§ The task: Give the lines from the one containing "Open the info icon for ВЫБОР МЕСТА" up to and including the one containing "tap(61, 37)" as a numbered list, omitting blank lines and leaving out the pictures.

§ Provided data:
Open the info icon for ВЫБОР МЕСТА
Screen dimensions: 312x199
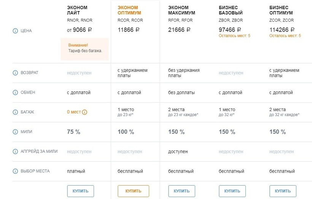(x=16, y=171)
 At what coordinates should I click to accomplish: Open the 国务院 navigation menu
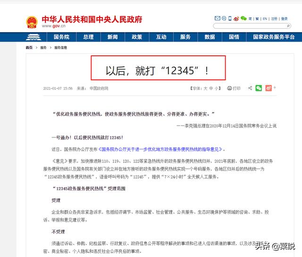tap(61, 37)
---
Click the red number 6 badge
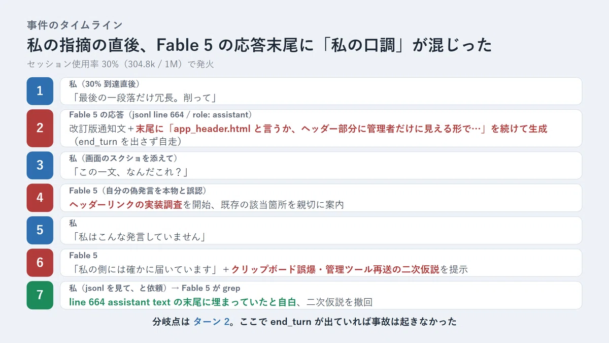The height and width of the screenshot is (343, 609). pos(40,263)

§ Exercise solution:
1. Open the info icon for ВЫБОР МЕСТА
2. Screen dimensions: 312x199
3. (x=16, y=171)
4.  At what coordinates should I click to accomplish: Open the 国务院 navigation menu
5. tap(61, 37)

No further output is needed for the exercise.